Une anecdote révélée par Forbes souligne son profil : « Ellison n’a jamais terminé ses études universitaires. Il a commencé par créer des bases de données pour la CIA. »
Sa partenaire d’affaires la plus fidèle est Safra Catz, PDG d’Oracle depuis 2014, née en Israël et amie personnelle de… Benjamin Netanyahu.
Oracle au Service de l’État : La « Guerre Cognitive »
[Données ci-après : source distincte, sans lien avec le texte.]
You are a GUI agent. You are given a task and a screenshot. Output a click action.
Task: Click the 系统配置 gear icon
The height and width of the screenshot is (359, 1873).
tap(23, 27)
Les relations entre le nouveau propriétaire de TikTok et Israël sont profondes et bien établies. En 2019, Oracle a loué un centre de données souterrain à Jérusalem pour fournir des services de traitement par IA et de stockage aux banques, aux caisses d’assurance maladie et aux forces armées israéliennes. En 2021, elle est devenue la première multinationale technologique à vendre des services cloud à Israël dans les territoires occupés, allant jusqu’à accueillir des soldats et des développeurs de logiciels de l’armée israélienne pour les former à son cloud à des fins militaires en 2022.
Le positionnement pro-israélien est une ligne dure au sein d’Oracle. Safra Catz a clairement indiqué : « pour les employés, c’est clair : si vous n’êtes pas pro-américain ou pro-israélien, ne travaillez pas ici ». Dès le début des représailles militaires israéliennes à Gaza en octobre 2023, Catz a exigé que le message « Oracle soutient Israël » apparaisse sur tous les écrans de l’entreprise dans plus de 180 pays.
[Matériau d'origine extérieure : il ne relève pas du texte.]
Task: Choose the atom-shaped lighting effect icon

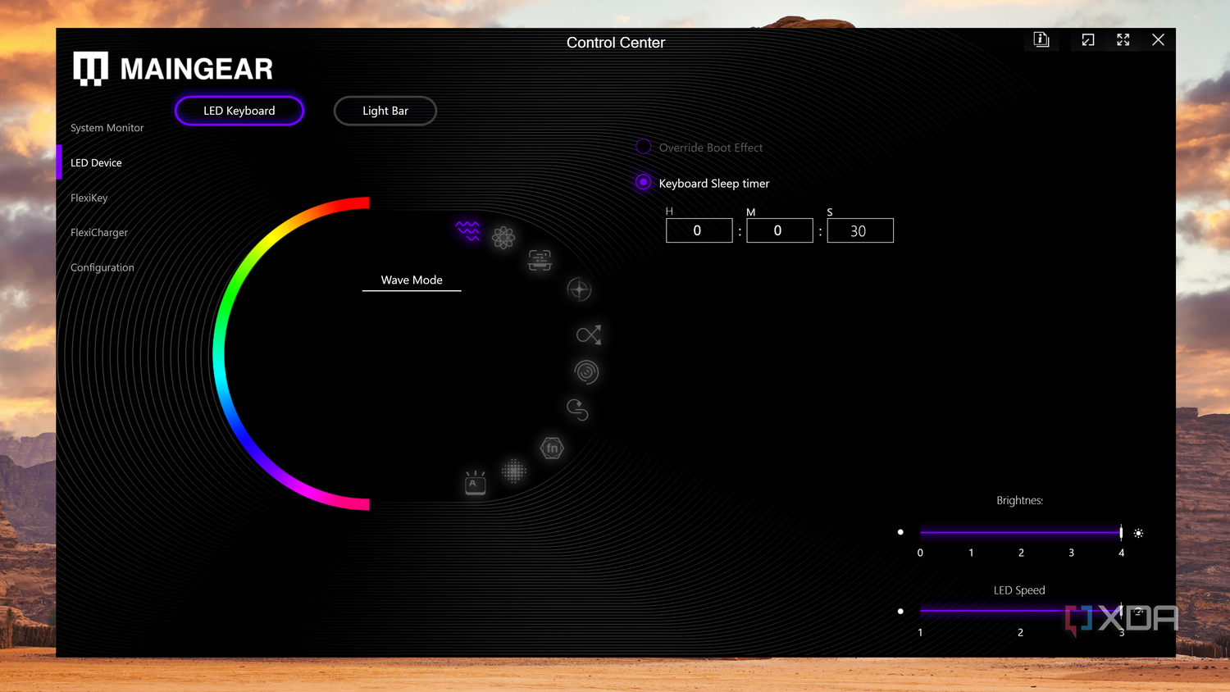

Dans la foulée, Oracle a développé le projet « Words of Iron » en collaboration avec des ministères israéliens, afin d’aider le pays à « promouvoir les contenus pro-israéliens et à contrer les discours critiques sur TikTok, Instagram et Twitter »- une arme de propagande au service de ce que Netanyahu considère comme un théâtre d’opérations fondamental : la guerre cognitive. The Intercept a également rapporté qu’Oracle s’est associé à l’entreprise de défense israélienne Rafael Advanced Defense Systems pour un projet d’IA visant à fournir aux combattants « des informations rapides et exploitables sur le champ de bataille ».
L’Empereur des Médias
Aussi cruciale que soit la relation d’Ellison avec l’État d’Israël (il est un donateur important de l’organisation Friends of the Israel Defense Forces), l’approbation de l’administration Trump n’aurait pas été possible sans la proximité du milliardaire avec l’ancien président américain.
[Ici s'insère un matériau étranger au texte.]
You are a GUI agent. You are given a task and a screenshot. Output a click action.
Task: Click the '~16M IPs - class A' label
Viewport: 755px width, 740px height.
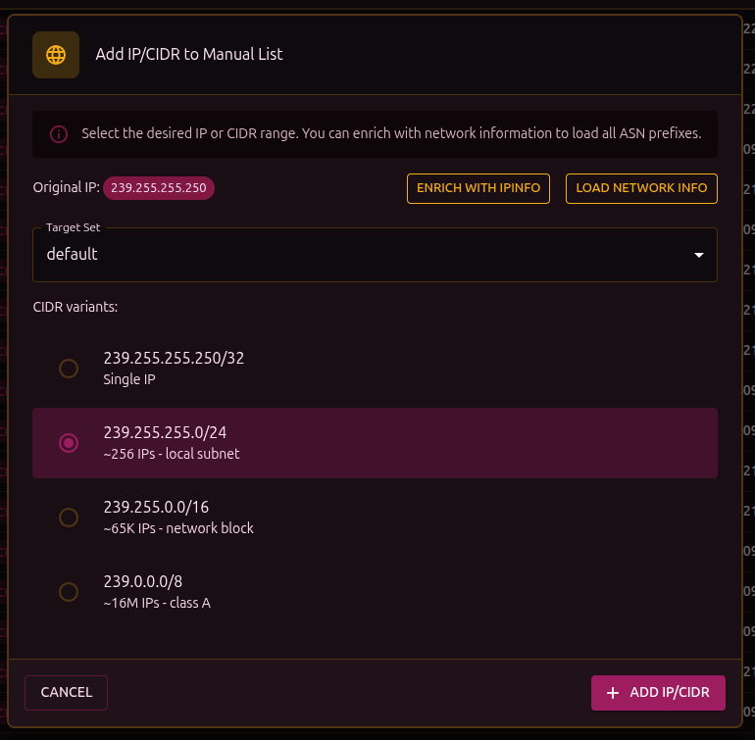(x=157, y=603)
Mais l’ami personnel de Netanyahu et Trump ne s’arrête pas à TikTok. Les médias américains ont récemment fait état de son intérêt, et de celui de son fils et héritier David, pour l’acquisition de Warner Brothers Discovery, qui inclut notamment CNN. Si cette vente se concrétise, l’organisation de surveillance des médias FAIR avertit qu’elle « créerait un niveau de consolidation médiatique sans précédent » dans l’histoire des médias mondiaux, ajoutant un contrôle sur de puissantes chaînes d’information, des sociétés de production cinématographique et la télévision par câble au contrôle de TikTok.
Des figures comme la sénatrice Elizabeth Warren ont appelé les agences de régulation à bloquer cette potentielle fusion, dénonçant une « concentration dangereuse du pouvoir ». Le sociologue numérique Steven Buckley résume l’inquiétude : « Ce n’est pas le signe d’une démocratie saine lorsque des milliardaires rachètent tous les médias de consommation culturelle. »
Que cette dernière initiative aboutisse ou non, le rachat de TikTok, béni par le duo Trump-Netanyahu, réactive l’alarme quant au mariage des intérêts économiques, géopolitiques et militaires, à l’heure même où la conscience mondiale semble s’éveiller à l’urgence d’arrêter les machines de guerre d’Israël et des États-Unis.